## Exercise goal
Reply with one number: the count of lines in the listing that contain the string "Given".

## Data for this exercise
Start of Block
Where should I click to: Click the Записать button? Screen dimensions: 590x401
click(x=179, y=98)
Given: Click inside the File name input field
End of Block
Start of Block
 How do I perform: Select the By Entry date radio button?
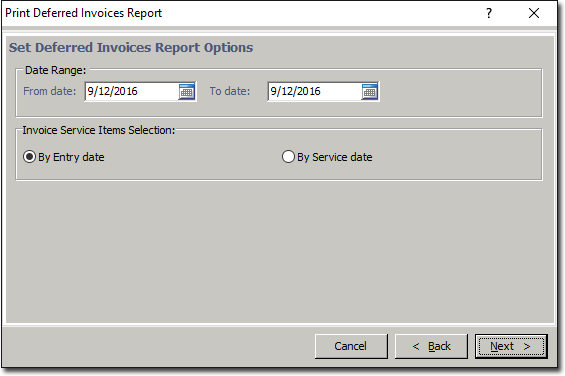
End of Block
Start of Block
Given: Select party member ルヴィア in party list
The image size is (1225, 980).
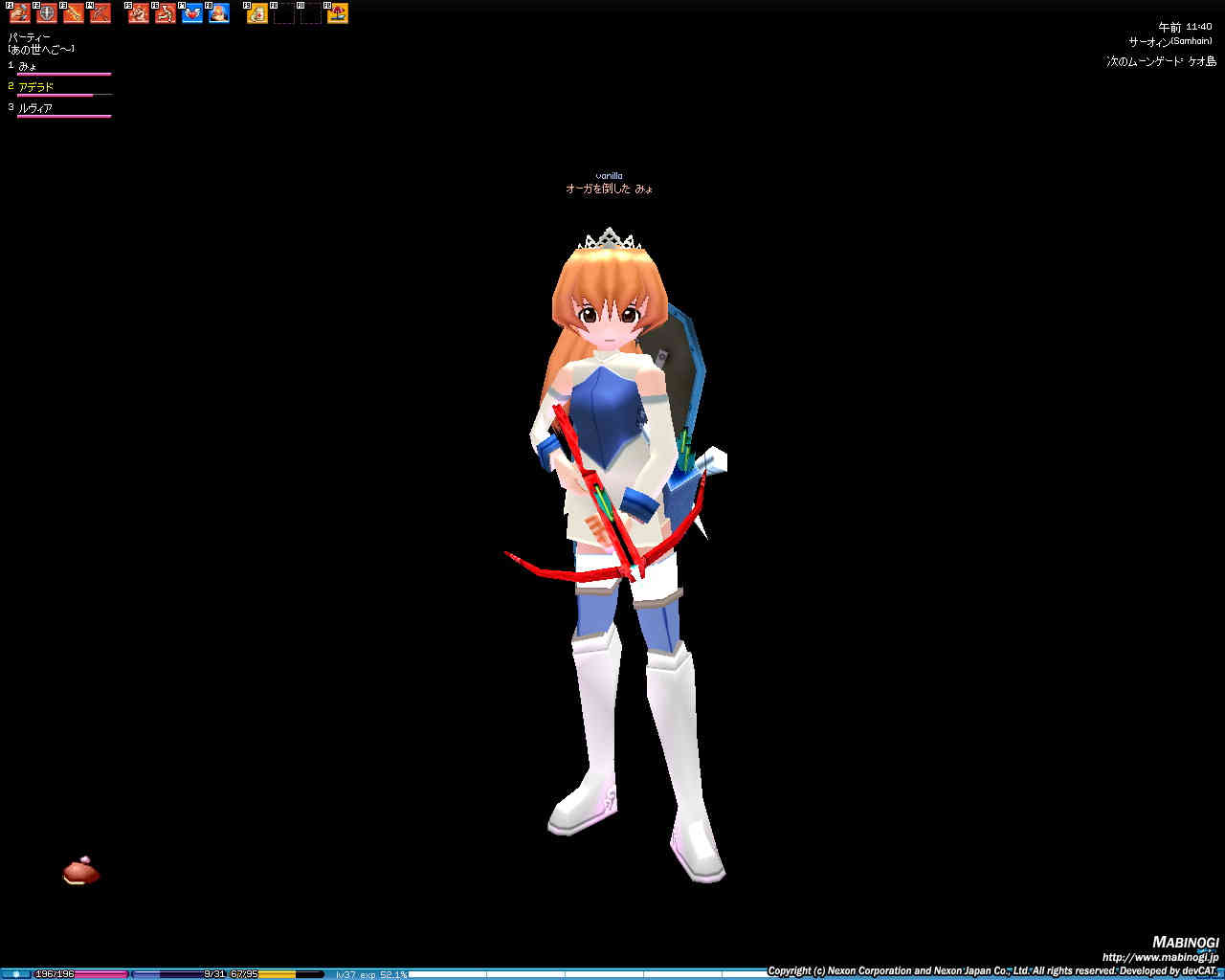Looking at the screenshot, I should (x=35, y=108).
End of Block
## Exercise answer
2